Верка Попугаева и Дуся Пупсикова оказались на месте, однако не обратили на Ягуна никакого внимания. Они сидели и спорили с пеной у рта, что будет, если чихнуть в ложку с супом. Будет желудочный грипп или нет?
– Будет! – утверждала Попугаева.
– Смотря кто чихнул. А если ты сама чихнула? – не соглашалась Пупсикова.
– Все равно будет!
– А я говорю: не будет.
Ягун понял, что это один из тех споров, когда важна не тема, а сам процесс и где спорящие раз по семь меняются позициями. Продолжаться такой спор может бесконечно. Внуку же Ягге не хотелось задерживаться здесь надолго. Он откашлялся.
– Добрый день, девочки! Вы прекрасно выглядите! – сказал он громко.
Пупсикова и Попугаева разом повернулись к нему.
– Какими судьбами?! – воскликнула Пупсикова.

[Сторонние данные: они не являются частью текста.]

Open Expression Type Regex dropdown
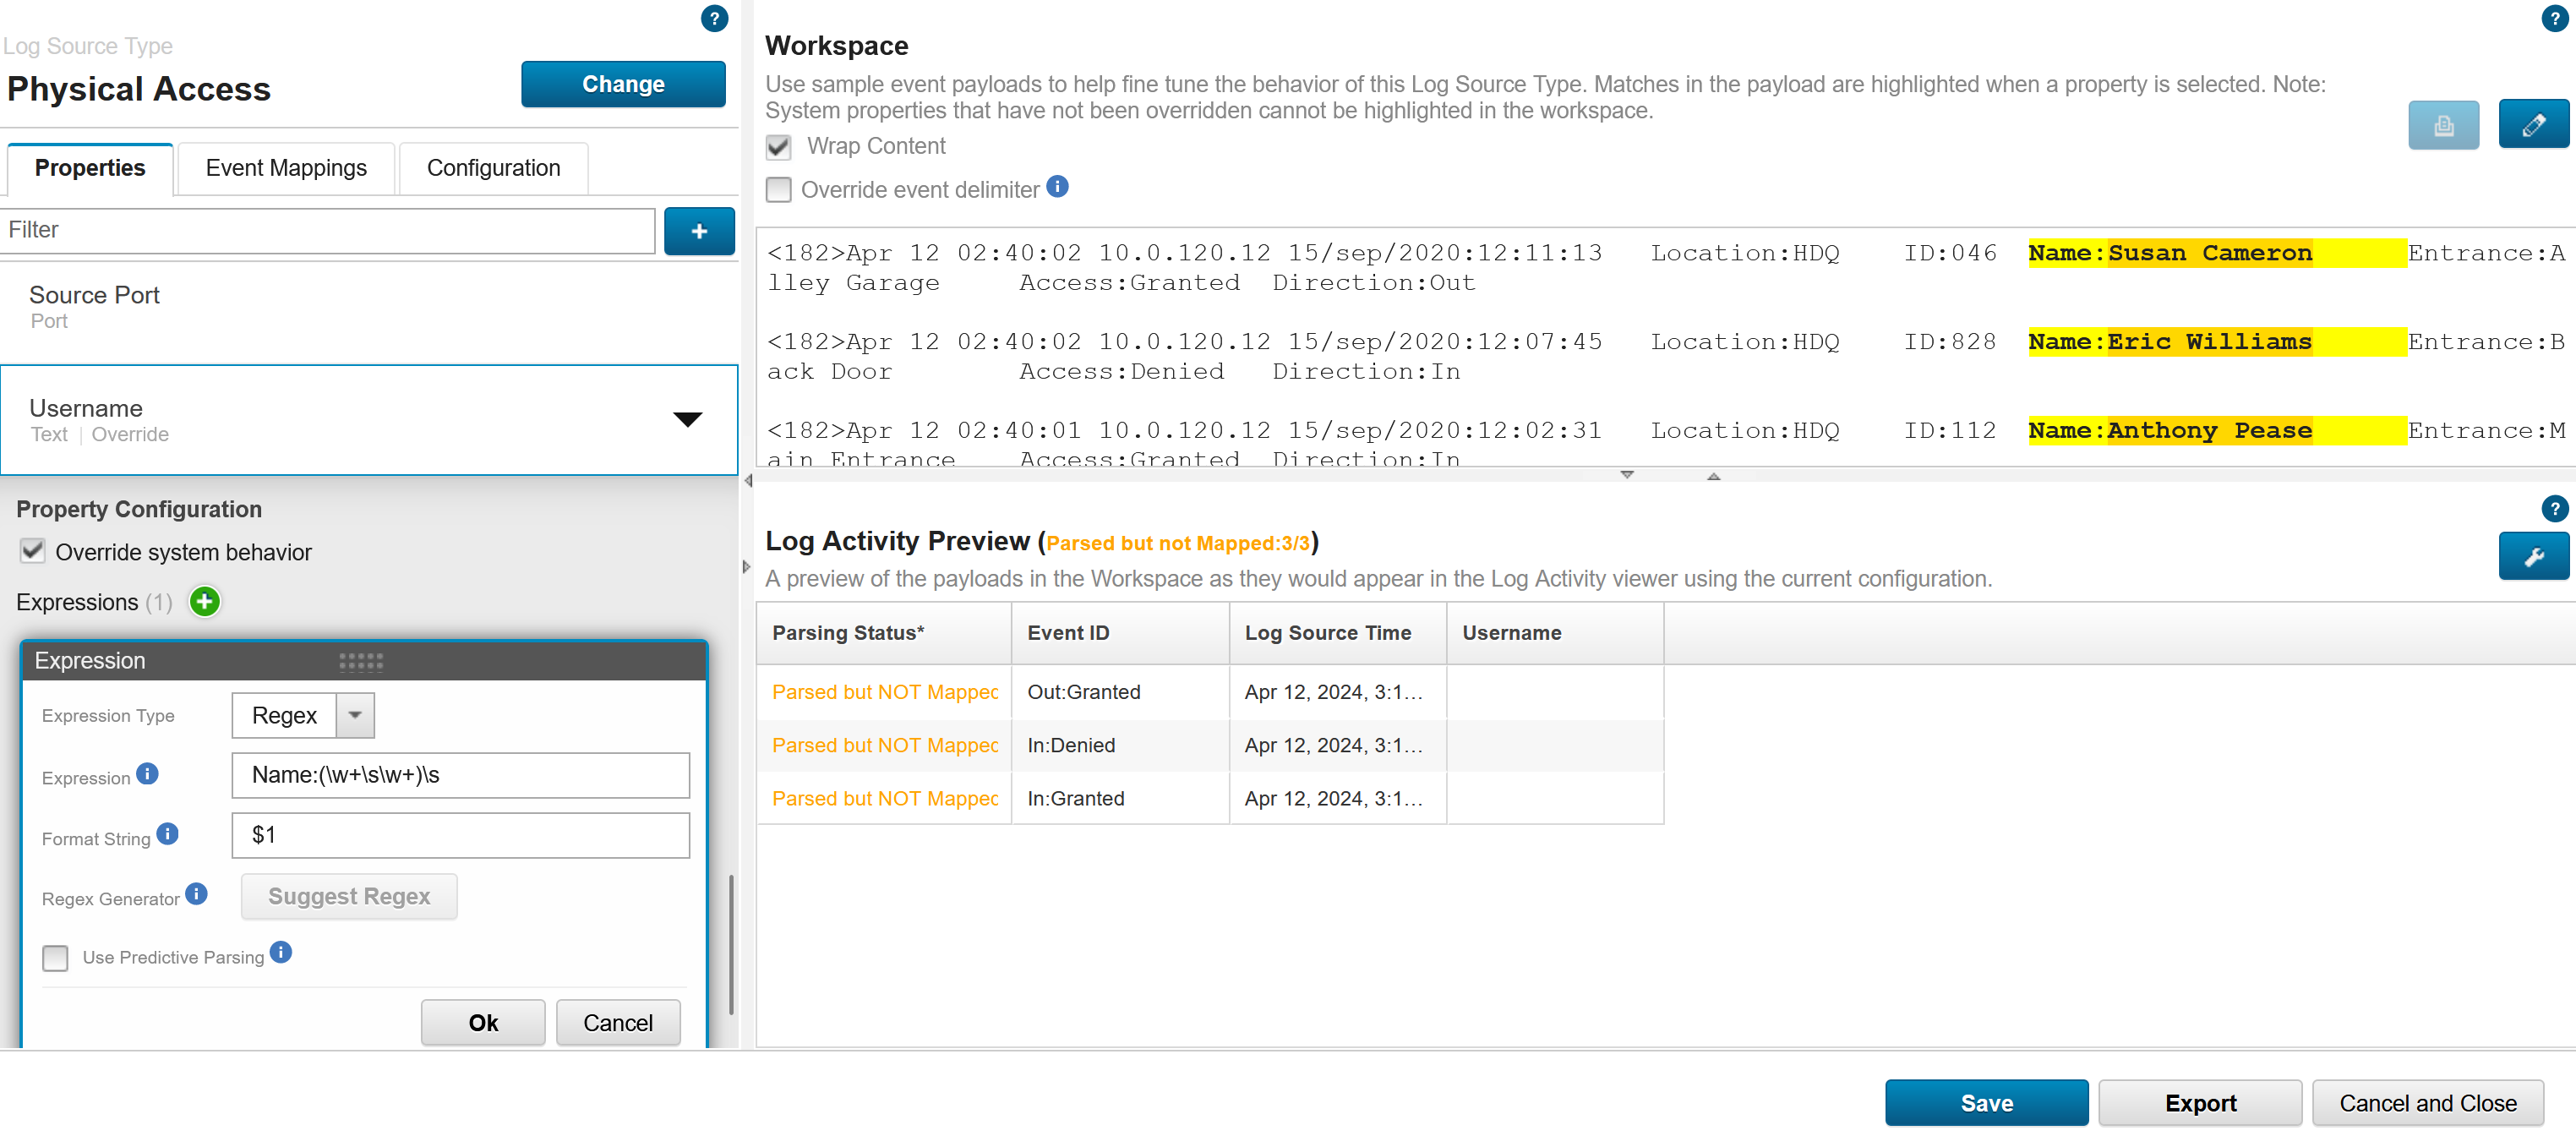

– Ягун! – добавила Попугаева.
Подождав некоторое время, играющий комментатор убедился, что с ним уже поздоровались и дальнейших изъявлений радости не ожидается. Ягун был личностью своеобразной. Молчанию как средству человеческого общения он не доверял и был убежден, что когда люди встречаются, они должны разговаривать и проявлять доброжелательность. Так как со стороны Пупсиковой и Попугаевой ни того, ни другого не наблюдалось, Ягуну приходилось разговаривать и проявлять доброжелательность за троих, что было утомительно, поскольку запасы самой большой доброжелательности имеют свои пределы.
– Как дела, Пуп и Поп? – спросил Ягун. «Пуп» и «Поп» – так на младших курсах дразнили в Тибидохсе Пупсикову с Попугаевой, ходивших повсюду вместе.
Пупсикова с Попугаевой заверили его, что дела лучше всех.
– А я вас искал! – продолжал Ягун.
Пуп и Поп вежливо улыбнулись.
– Как узнал, где мы? Все думают, что мы в Москве, – спросила Попугаева.
– Семь-Пень-Дыр подсказал.
Услышав имя «Семь-Пень-Дыр», Пупсикова с Попугаевой не умерли от радости.
– А! Жук этот… – сказали они.
Ягун спросил, почему они назвали Семь-Пень-Дыра жуком, однако ответа не получил.
«Если и вся встреча выпускников будет такой же, то стоило ли ее затевать?» – подумал Ягун. Он ощутил себя человеком, которому больше всех надо и который, как результат, чаще прочих получает по мозгам.